D’ailleurs, comme le dit le Maharal de Prague (Drouchim), l’homme reçoit sans cesse sans mériter les dons que D.ieu lui octroie. A commencer par sa propre vie, alors qu’il n’était pas encore au monde pour légitimer le présent. Preuve que le don est gratuit. 

Pourtant, la Torah nous dévoile une autre facette des attributs divins, qui a priori s’oppose fondamentalement avec celle de la bonté – la justice. La caractéristique de la justice est de ne donner à autrui que s’il le mérite, s’il s’est acquitté de ses devoirs. La justice comprend aussi le fait de passer les actes d’une personne au peigne fin sans indulgence.

Comment D.ieu présente-t-Il Son attribut de justice ? 

Deutéronome 32, 4 « Lui, notre Rocher, son œuvre est parfaite, toutes ses voies sont la justice même ; D.ieu de vérité, jamais inique, constamment équitable et droit. »

Une définition de l’attribut repris par les prophètes comme Isaïe au chapitre 61, 8 par exemple « C'est que moi, l'Eternel, j'aime le droit et déteste les rapines exercées par l’injustice ; je leur rétribuerai leur œuvre avec équité et leur octroierai une alliance éternelle. »

Ou encore dans les Psaumes du roi David 37, 28 « Car l’Eternel aime le droit et il ne délaissera pas ses fidèles : ils sont protégés à jamais ; mais la race des méchants sera exterminée. » 

La justice ou l’attribut de rigueur est donc un point central de la conduite divine, à tel point que les Sages du Midrach (Béréchit Rabba 14, 15) ont dit « A l’origine, D.ieu voulut créer le monde soumis à l’attribut de rigueur »

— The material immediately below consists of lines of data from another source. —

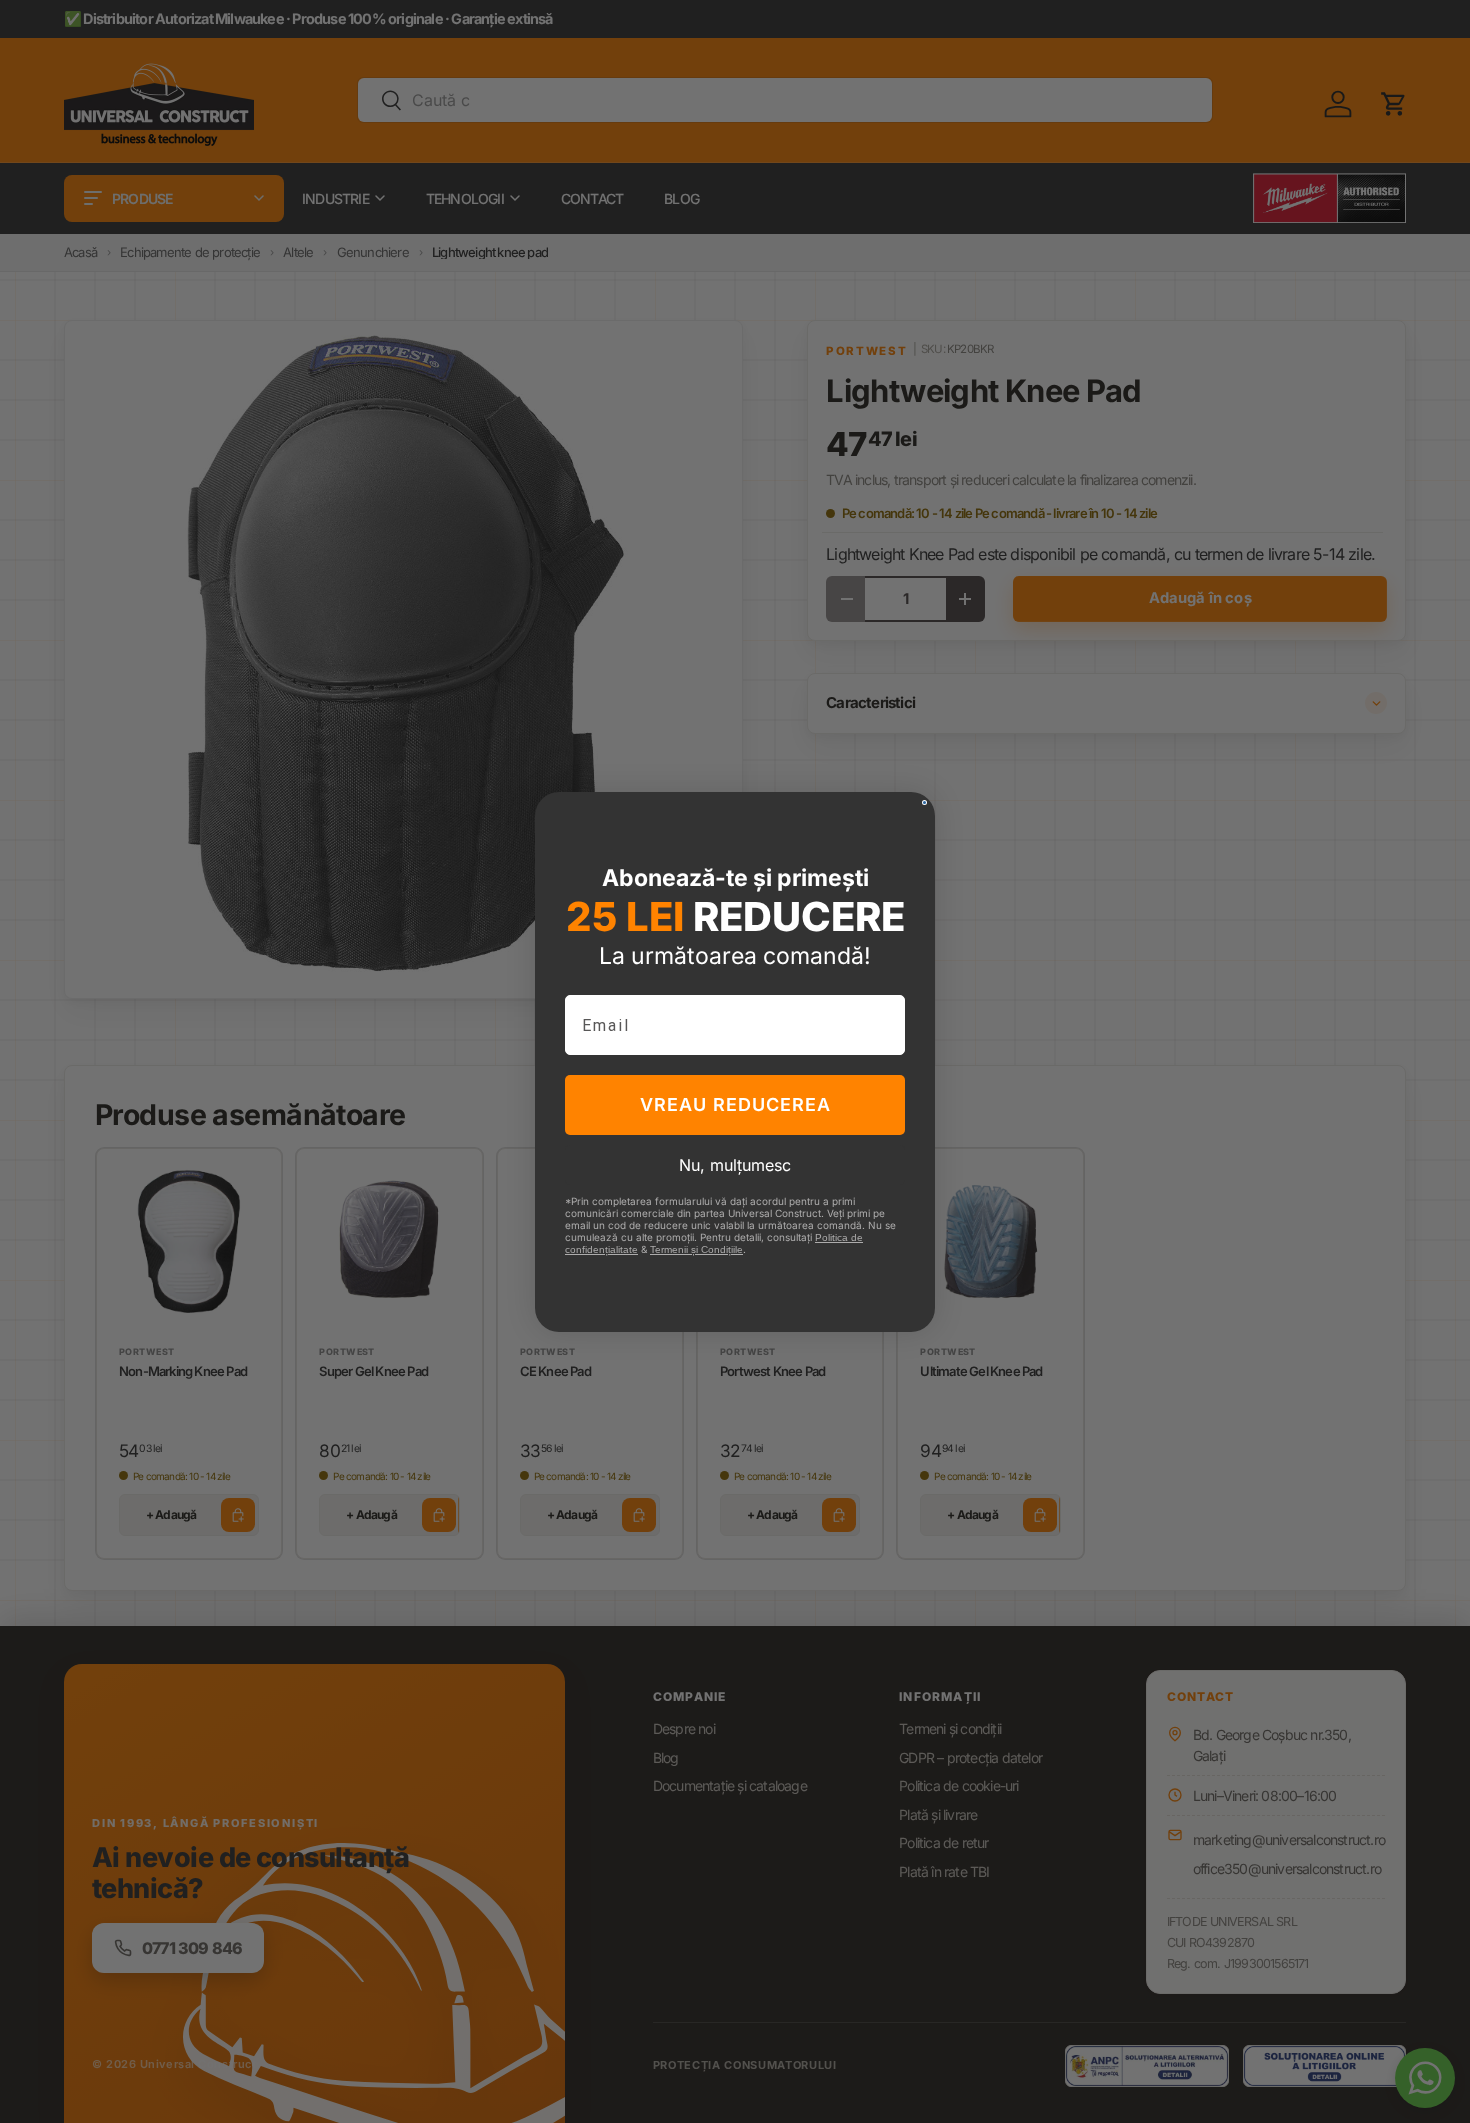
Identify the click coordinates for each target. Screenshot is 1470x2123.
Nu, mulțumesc (735, 1165)
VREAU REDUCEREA (735, 1104)
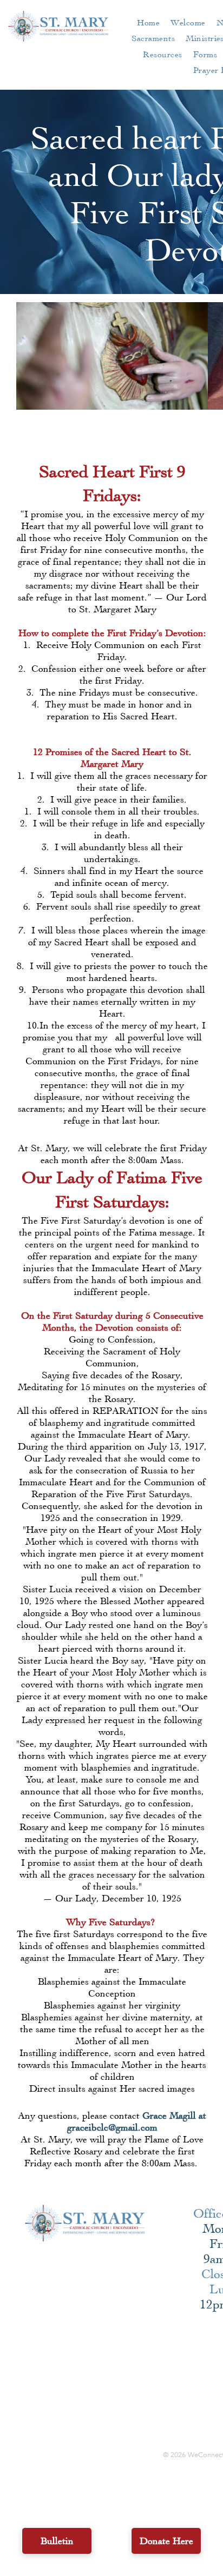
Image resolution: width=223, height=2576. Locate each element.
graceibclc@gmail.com (112, 2127)
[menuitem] (148, 22)
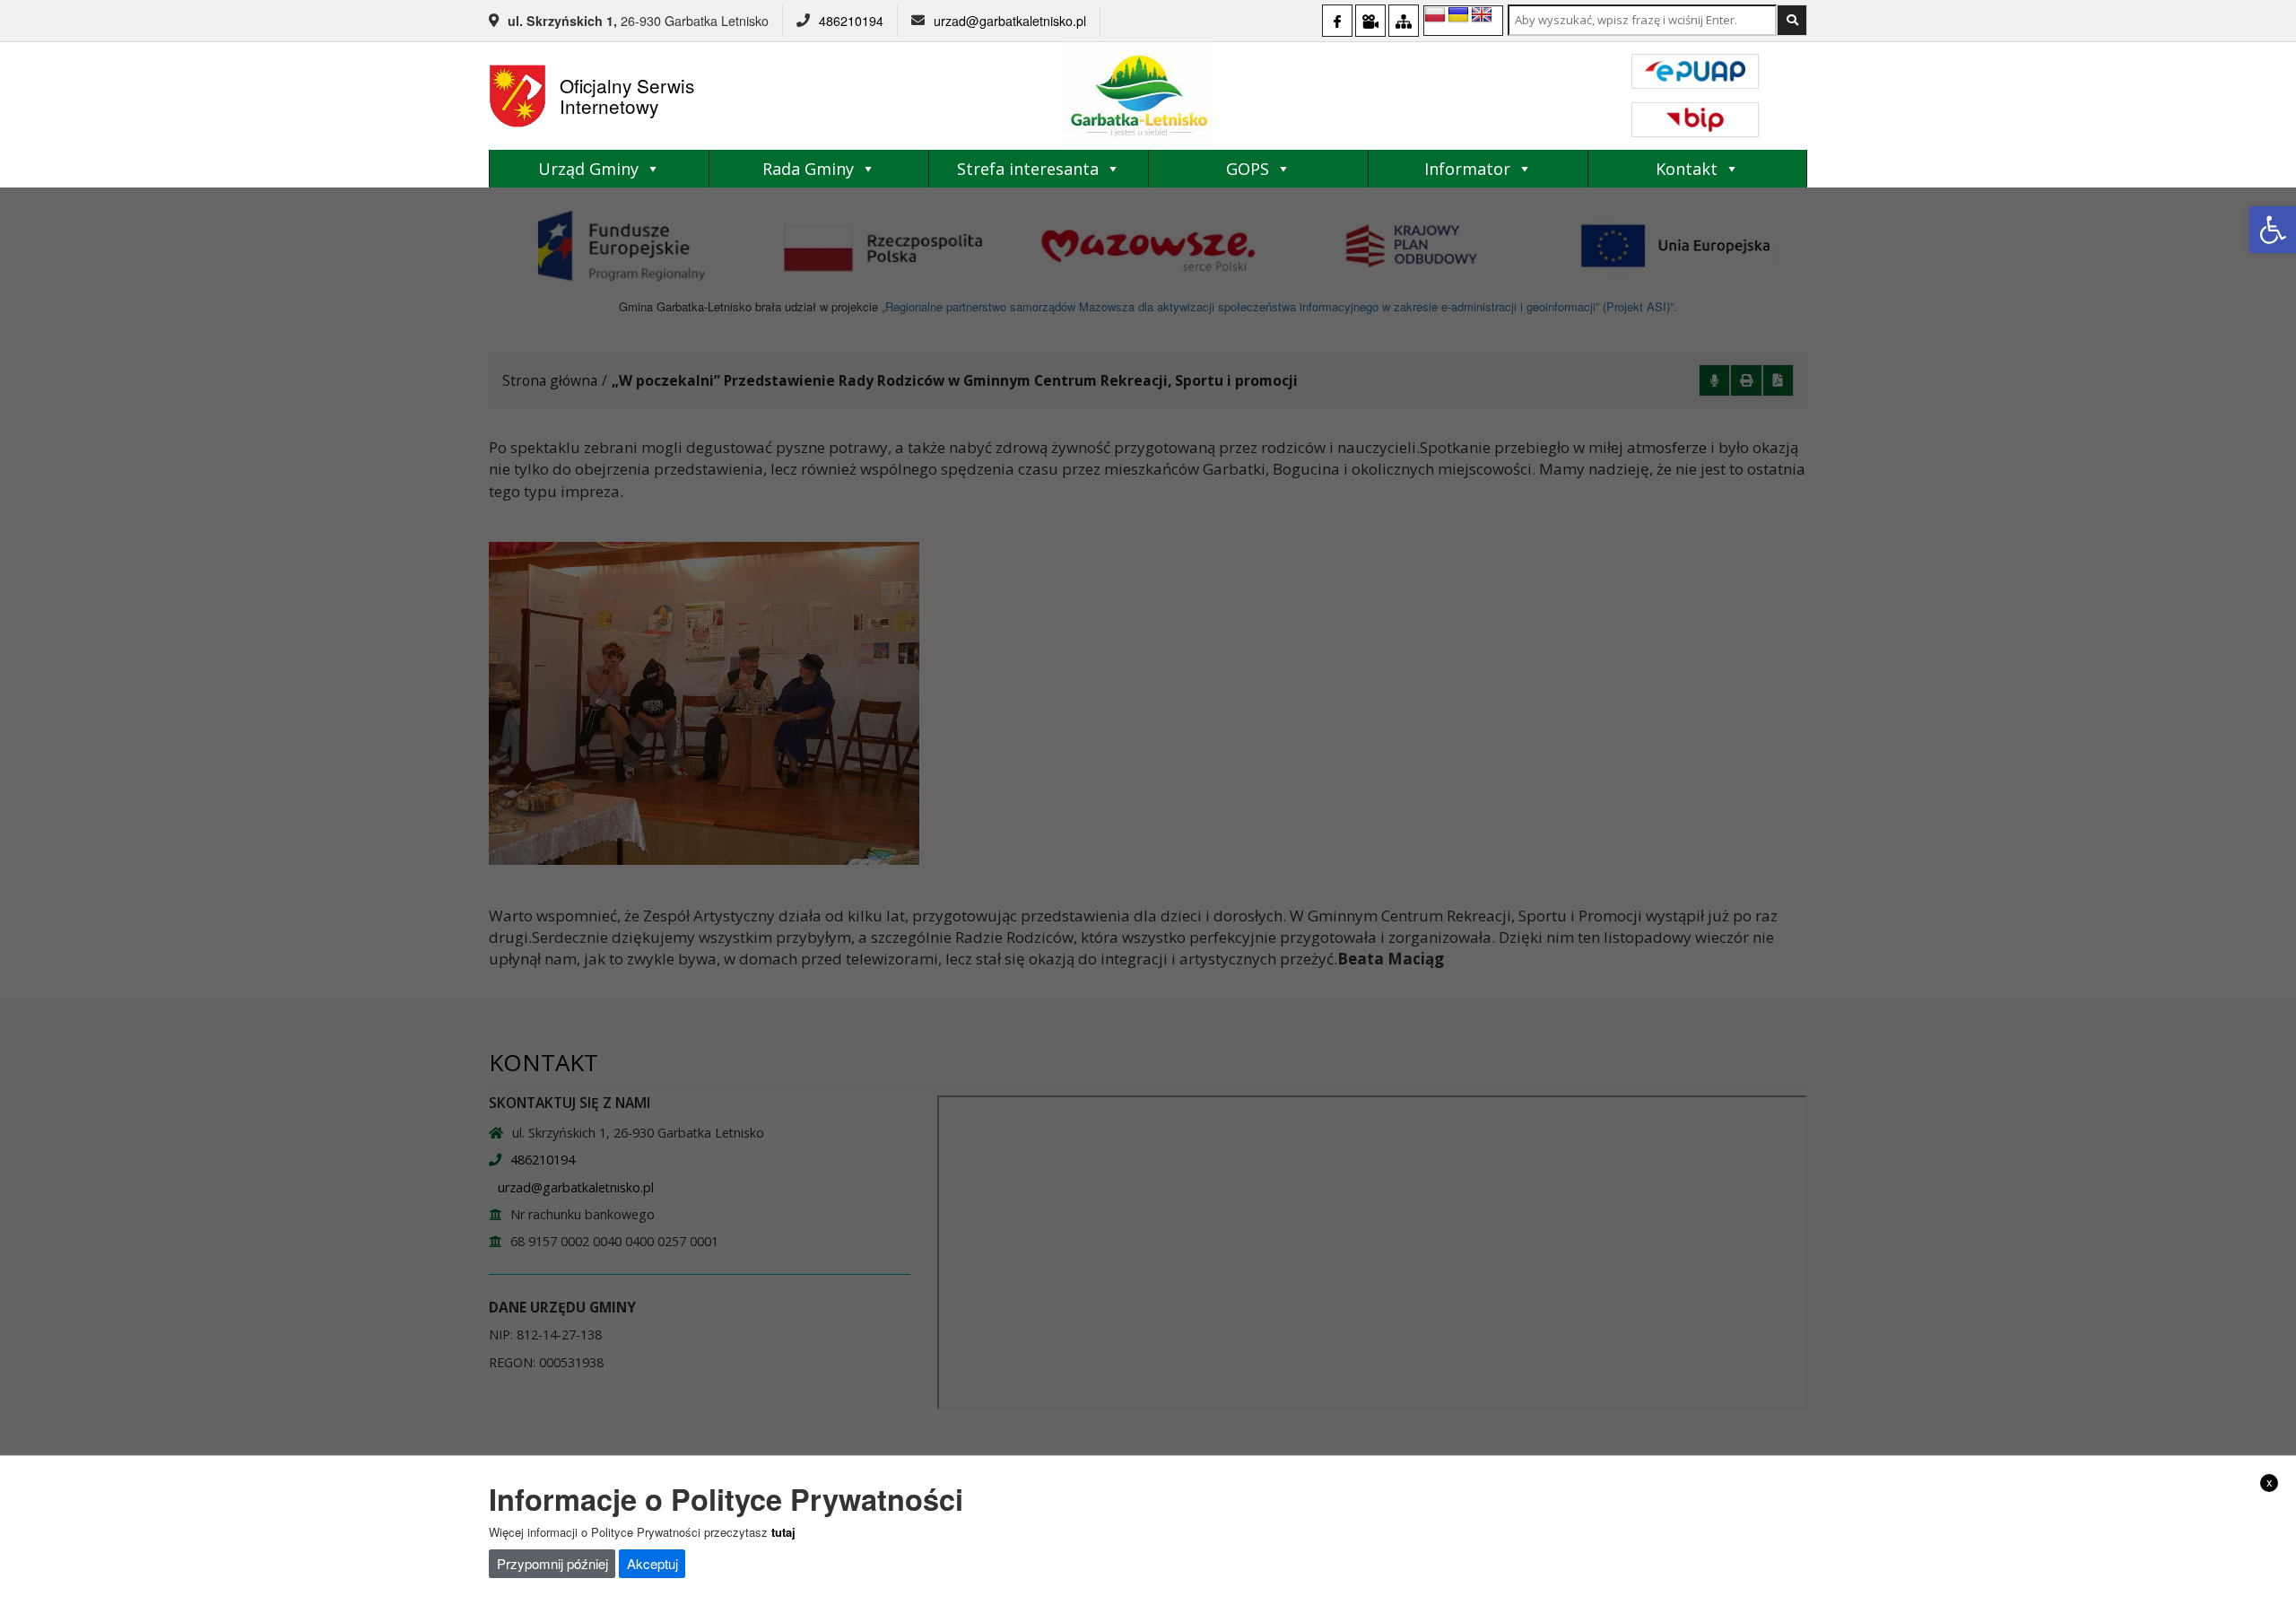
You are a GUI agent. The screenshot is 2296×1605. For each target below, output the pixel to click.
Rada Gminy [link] (808, 168)
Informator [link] (1467, 168)
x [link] (2269, 1482)
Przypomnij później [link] (552, 1563)
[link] (2272, 229)
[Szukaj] (1792, 20)
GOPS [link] (1247, 168)
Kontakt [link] (1687, 168)
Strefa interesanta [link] (1028, 168)
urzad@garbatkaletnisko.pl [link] (1010, 21)
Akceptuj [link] (652, 1563)
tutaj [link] (783, 1531)
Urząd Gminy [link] (588, 168)
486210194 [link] (851, 21)
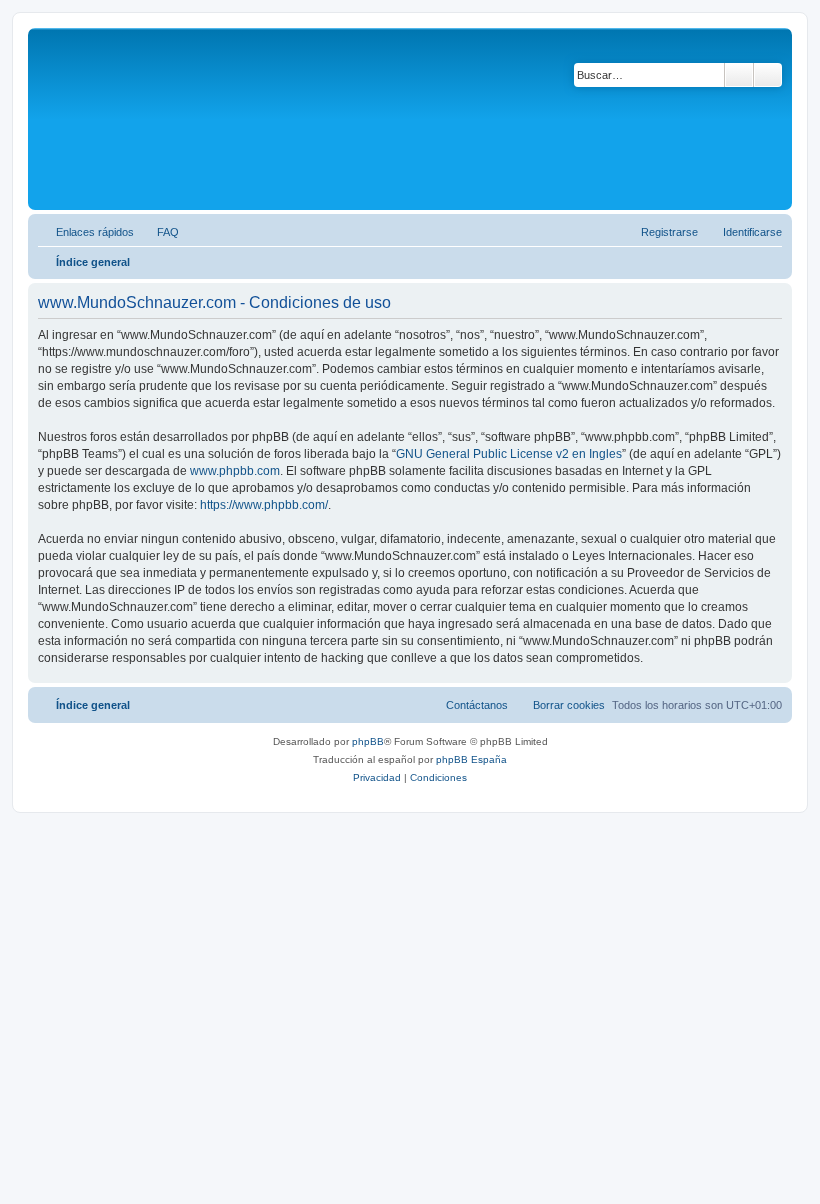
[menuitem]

Et n’allons pas faire l’erreur de croire que cet attribut est purement théorique aux dépens de celui de la bonté, car à plusieurs reprises, l’attribut de rigueur s’est exprimé et non des moindres…

Avraham, pourtant appelé « mon bien-aimé » (Genèse), n’a pas été épargné lorsqu’il émit un doute - infinitésimal à son niveau - sur la promesse d’héritage que lui faisait D.ieu par les mots « par quoi saurai-je ? ». (Genèse 15, 8). D.ieu le punit en lui disant « Tu le sauras par le fait que ta descendance sera en terre étrangère » (Béréchit Rabba 43, 18)

Ou encore Yaacov, dont l’effigie est gravée en-dessous du trône céleste, lui non plus ne se vit pas épargné de l’attribut de rigueur et lorsqu’il s’emporta vis-à-vis de sa femme Ra’hel qui se plaignait à lui de ne pas avoir d’enfants - lui aussi à son niveau incommensurable - se vit immédiatement sanctionner par D.ieu qui lui dit « Est-ce une façon de répondre à une femme en détresse ? Par ta vie ! Tes enfants serviront les siens » (Béréchit Rabba 71, 7)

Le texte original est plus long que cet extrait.